High throughput vs low latency in HDFS

I tried to define what the high throughput vs low latency means in HDFS in my own words, and came up with the following definition:

HDFS is optimized to access batches of data set quicker (high throughput), rather then particular records in that data set (low latency)

Does it make sense? :) Thanks! asked May 23, 2013 at 15:32 spacemonkey spacemonkey 19.9k 14 14 gold badges 43 43 silver badges 64 64 bronze badges

2 Answers 2

I think what you've described is more like the difference between optimizing for different access patterns (sequential, batch vs random access) than the difference between throughput and latency in the purest sense.

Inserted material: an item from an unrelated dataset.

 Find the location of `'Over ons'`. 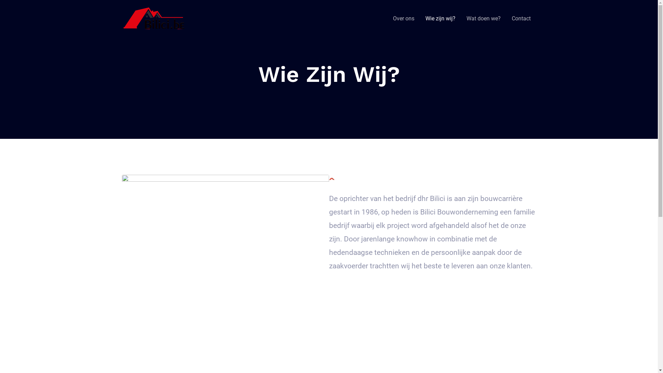

'Over ons' is located at coordinates (404, 18).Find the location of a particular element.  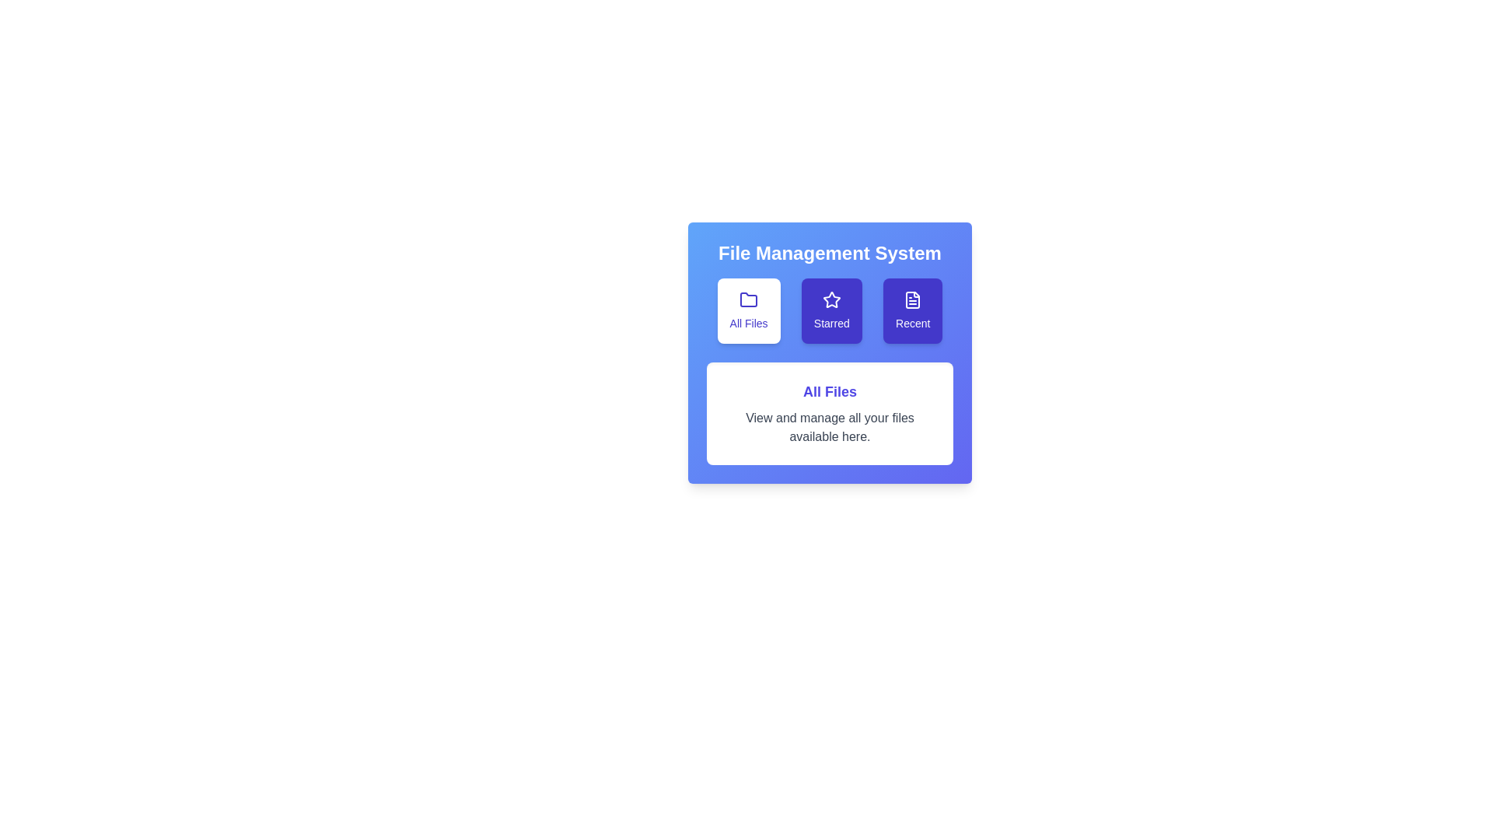

the All Files tab by clicking on its corresponding button is located at coordinates (749, 311).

When I think of a high latency system, I'm not thinking about which record I'm accessing, but rather that accessing any record at all has a high overhead cost. Accessing even just the first byte of a file from HDFS can take around a second or more.

If you're more quantitatively inclined, you can think about the total time required to access a number of records N as T(N)=aN+b . Here, a represents throughput, and b represents latency. With a system like HDFS, N is often so large that b becomes irrelevant and tradeoffs favoring a low a are beneficial. Contrast that to a low-latency data store, where often each read is only accessing a single record, and then optimizing for low b is better.

With that said, your statement isn't incorrect; it's definitely true, and it is often the case that batch access stores have high latency and high throughput, whereas random access stores have low latency and low throughput, but this is not strictly always the case.